Старшие дети шепчут на ухо, младшие говорят обычным голосом…
Был момент, когда окружающие признали, что ребенок достаточно созрел для морали:
«Есть желания, которые нельзя высказывать. Эти желания бывают двоякие: одни вовсе не следует иметь, а если уж они есть, их надо стыдиться; другие допустимы, но только среди своих».
Нехорошо приставать; нехорошо, съев конфетку, просить вторую. А иногда вообще нехорошо просить конфетку: надо ждать, когда сами дадут.
Нехорошо делать в штанишки, но нехорошо и говорить: «Хочу пись-пись», будут смеяться. Чтобы не смеялись, надо сказать на ухо.
Порой нехорошо вслух спрашивать:
– Почему у этого дяди нет волос?
Дядя засмеялся, и все засмеялись. Спросить можно, да только шепотом, на ухо.
Ребенок не сразу поймет, что цель говорения на ухо – чтобы тебя слышало лишь одно доверенное лицо; и ребенок говорит на ухо, но громко:
– Я хочу пись-пись, я хочу пирожное.
А если и тихо говорит, все равно не понимает. Зачем скрывать то, о чем все присутствующие и так от мамы узнают?
У чужих ничего не надо просить, почему тогда у доктора можно, да еще вслух?
– Почему у этой собачки такие длинные уши? – спрашивает ребенок тихим-претихим шепотом.
Опять смех. Можно было и вслух спросить, собачка не обидится. Но ведь нехорошо спрашивать, почему у этой девочки некрасивое платье?
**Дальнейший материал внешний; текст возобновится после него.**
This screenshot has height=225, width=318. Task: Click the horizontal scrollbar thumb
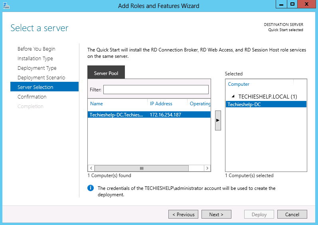point(142,168)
Ведь и платье не обидится?
Как объяснить ребенку, сколько здесь скверной фальши?
И как потом растолковать, отчего вообще нехорошо говорить на ухо?
Смотрит с любопытством, жадно слушает и верит.
«Яблоко, тетя, цветочек, коровка» – верит!
«Красиво, вкусно, хорошо» – верит!
«Бяка», брось, нельзя, не тронь» – верит!
«Поцелуй, поздоровайся, поблагодари» – верит!